Exercise directions >>
Nothing but the lines below from the one holding "Click the final" up to and including the one holding "Task: Click the window title text" should be copied, exactly and without pictures.

··· Material to process ···

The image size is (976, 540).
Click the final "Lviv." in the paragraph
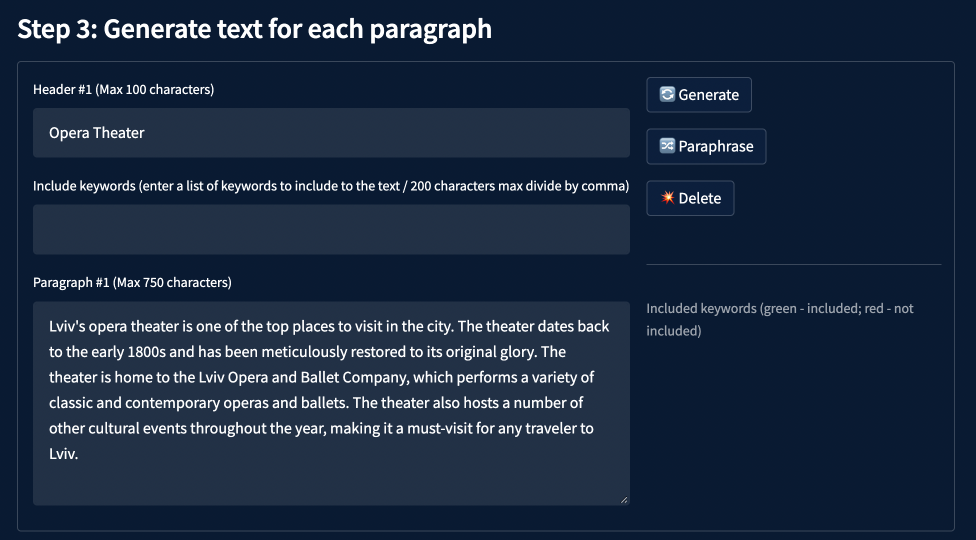(63, 453)
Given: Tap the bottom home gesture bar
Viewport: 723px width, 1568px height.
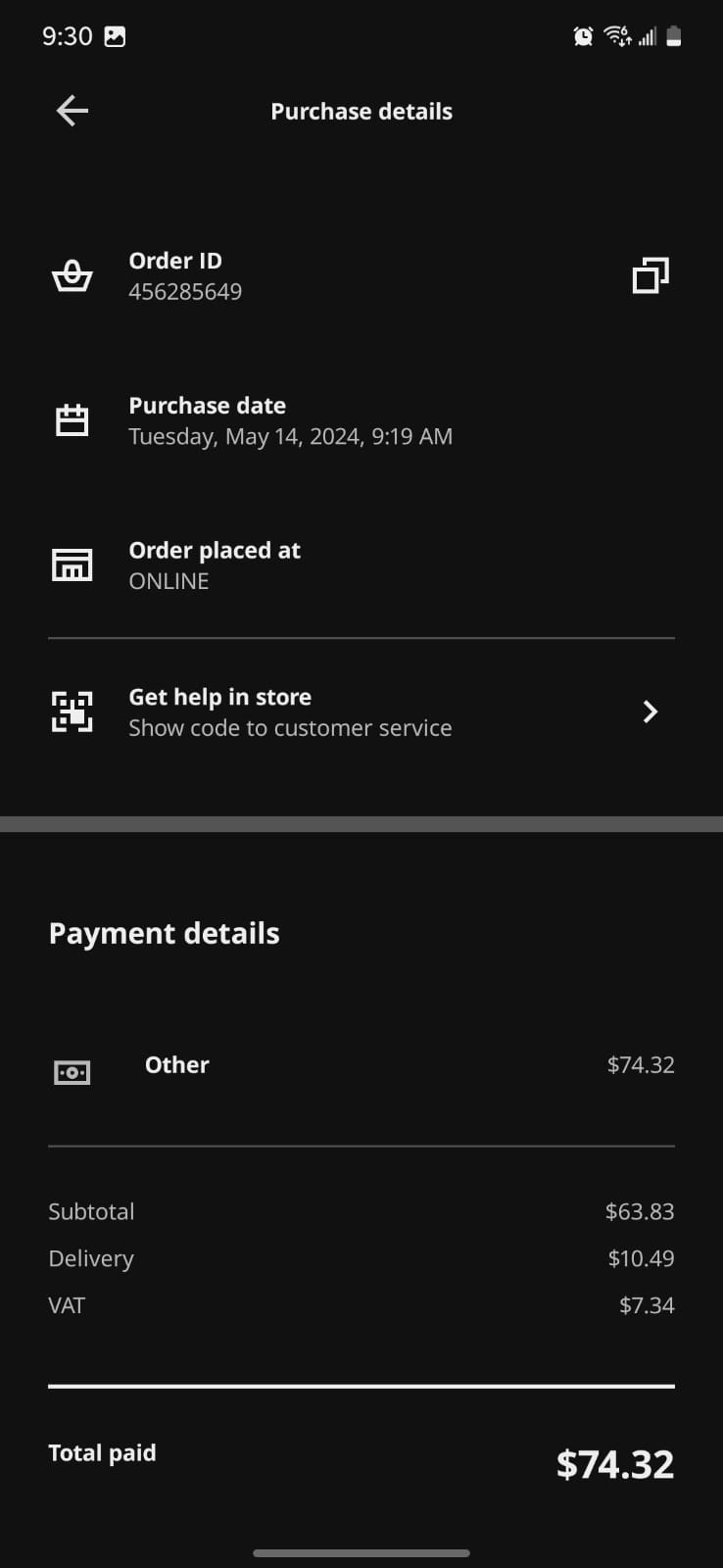Looking at the screenshot, I should 362,1553.
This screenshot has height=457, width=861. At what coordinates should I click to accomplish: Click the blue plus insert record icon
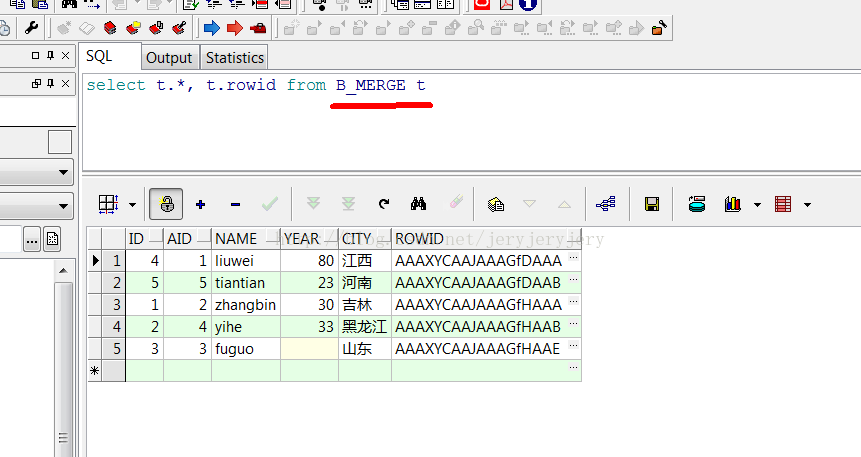tap(201, 204)
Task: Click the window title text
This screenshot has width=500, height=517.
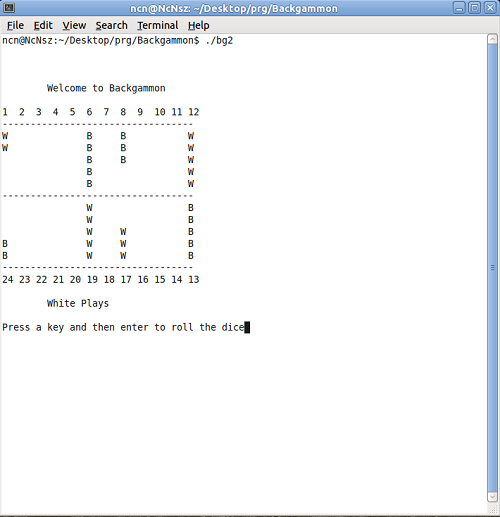Action: pyautogui.click(x=234, y=8)
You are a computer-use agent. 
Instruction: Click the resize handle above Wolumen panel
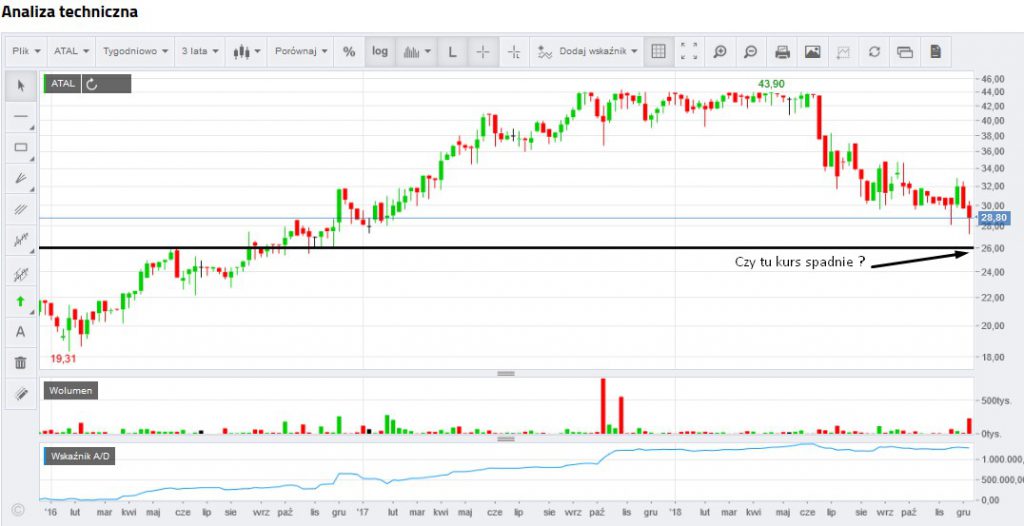[505, 373]
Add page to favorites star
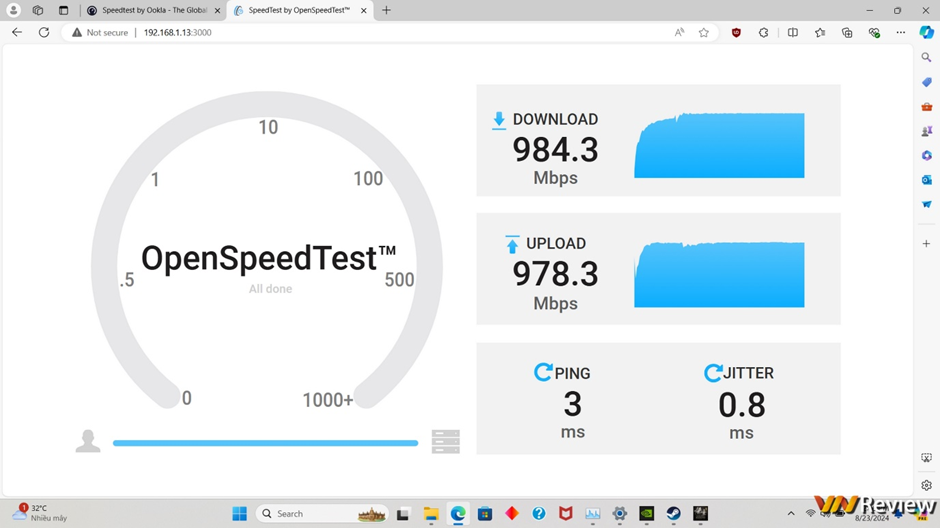The height and width of the screenshot is (528, 940). coord(704,32)
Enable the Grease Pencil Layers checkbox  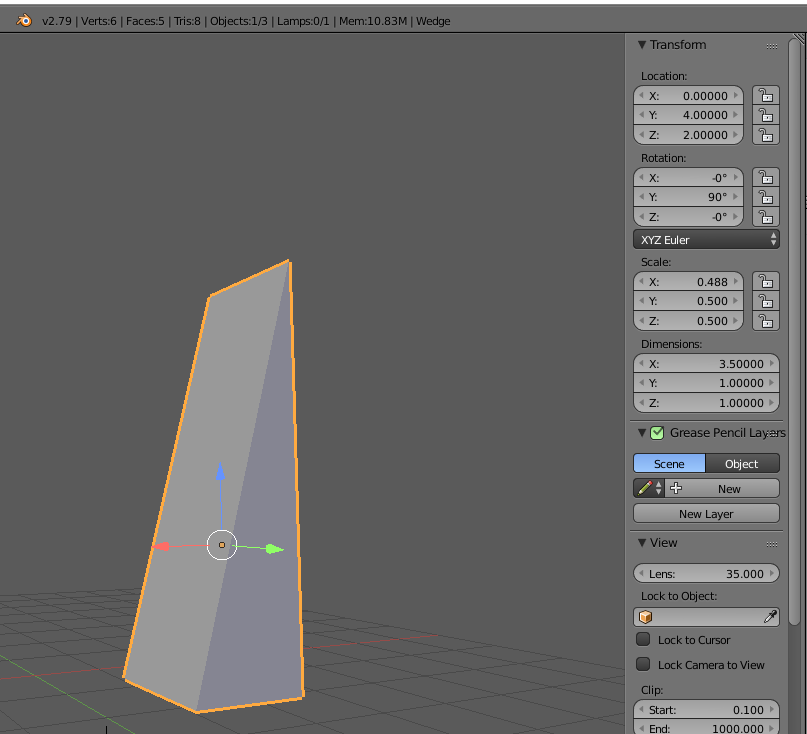657,433
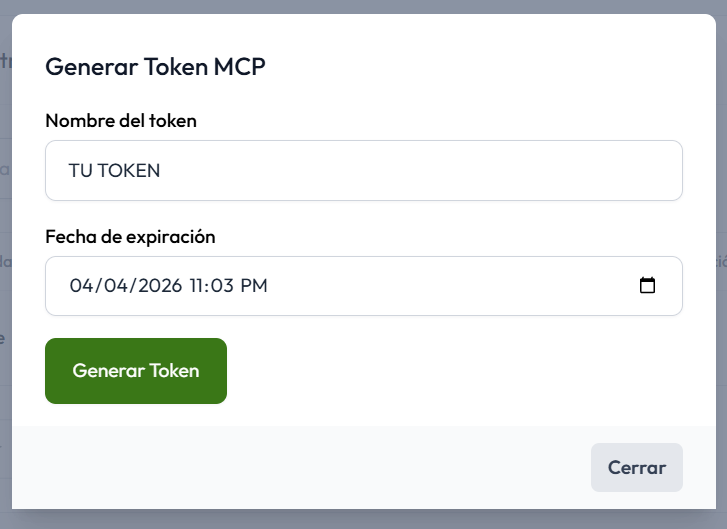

···

Expected answer >>
Click the final "Lviv." in the paragraph
(63, 453)
Given: Tap the bottom home gesture bar
Viewport: 723px width, 1568px height.
Looking at the screenshot, I should 362,1553.
This screenshot has height=457, width=861. At what coordinates should I click to accomplish: Click the blue plus insert record icon
tap(201, 204)
Task: Click the window title text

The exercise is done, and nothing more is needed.